--- Given data Enclosed Below ---

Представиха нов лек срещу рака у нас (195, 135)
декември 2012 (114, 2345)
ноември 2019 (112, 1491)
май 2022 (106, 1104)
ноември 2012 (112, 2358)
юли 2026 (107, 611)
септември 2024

--- End of Enclosed Given data ---

→ **Assigned task**: Take the line that contains "ноември 2019 (112, 1491)" and each line after it through the end of the records, and repeat them all exactly. Nothing else.

→ **Result of this task**:
ноември 2019 (112, 1491)
май 2022 (106, 1104)
ноември 2012 (112, 2358)
юли 2026 (107, 611)
септември 2024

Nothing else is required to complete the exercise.